The solid core of the production comes from mezzo Susan Graham in the lead role and countertenor David Daniels as the king’s brother, Arsamanes. Graham is a local favorite, having created the role of Sister Helen Prejean in Jake Heggie’s groundbreaking Dead Man Walking. She delivers in full here, although she’s a bit hampered by her sunny exterior. (Xerxes is an A-one jerk, especially in matters romantic.) Daniels provides an intriguing flash of exotica, nimbly delivered, but, I have to admit, not my favorite sound. (It was actually Xerxes who was originally played by a castrato, but gender in Handel is a pretty flexible matter.)
The real plaudits go to two sopranos playing women, Lisette Oropesa as Romilda, the object of the royal brothers’ affections, and Heidi Stober as her crafty sister Atalanta. Both showed tremendous skill with the trademark runs; both took full advantage of crescendoes, cultivating them with great care and effect. Stober’s first-act “Un cenno leggiadretto” was an especial delight.

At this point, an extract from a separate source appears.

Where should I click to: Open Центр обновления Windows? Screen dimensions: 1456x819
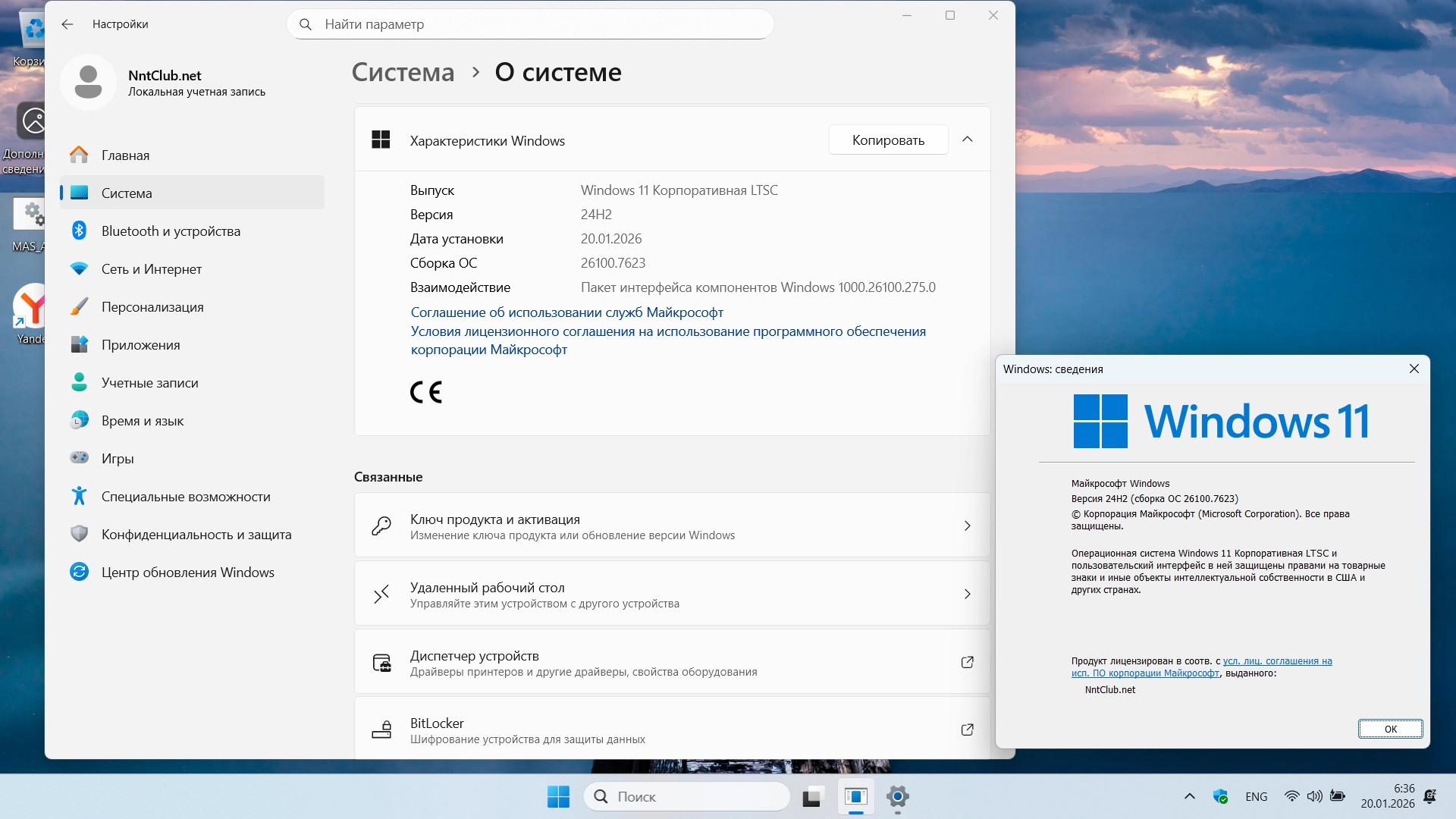pyautogui.click(x=187, y=573)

For sheer athleticism, it’s hard to beat Italian alto Sonia Prina, playing Xerxes’ wronged fiancee, Amastris. She has a way of taking extraordinarily fierce runs and still separating the notes into discrete marcatos, which is somewhere near superhuman. It also fits the character, whose need for vengeance causes her to skulk around in men’s clothing, running sabotage against the king. At one point, she’s wandering through a crowd of stuffy socialites, delivering Handel’s ornaments as booze-soaked grenades of gingivitis.

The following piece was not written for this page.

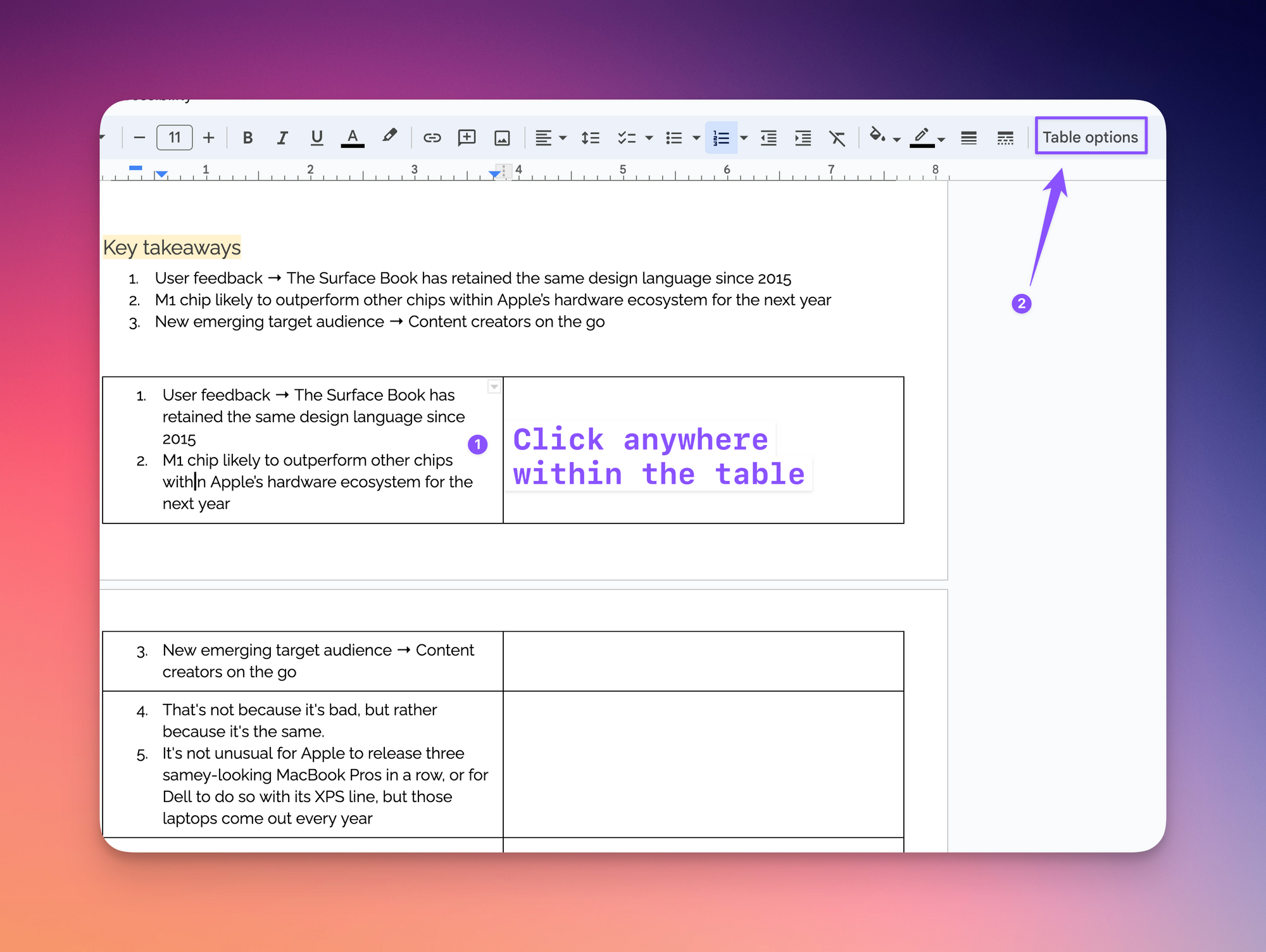Image resolution: width=1266 pixels, height=952 pixels.
Task: Click the add comment icon
Action: (467, 137)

The chorus is a cosmic joke in itself, dressed and made up completely in gray, and playing The Offended to all off-kilter behavior. As in, bass Michael Sumuel as Arsamenes’ servant Elviro, a very large man disguised as a flower girl to deliver a secret message. Another amusing presence is bass Wayne Tigges as the overenthusiastically martial Ariodates.
It’s a testament to Handel’s creation – based on Silvio Stampiglia’s libretto - that he takes on such a tangled love quadrangle and manages to keep things straight. This is thanks in part to innovations such as the brief arias and recitatives that he was exploring later in life.
It was a joy watching Summers – an unmitigated Handel enthusiast – leading the small orchestra, which included such period instruments as the theorbo (a longnecked lute), arch lute and baroque guitar. Summers handles his chores with great delicacy, providing plentiful space for his singers to luxuriate in his cadenzas.
Although the action took place in Handel’s London, Hytner used the relics often displayed at Vauxhall to pay tribute to the tale’s Persian origins – notably a large bird-like figure from the Persian capitol of of Persepolis, whose construction was completed by Xerxes himself.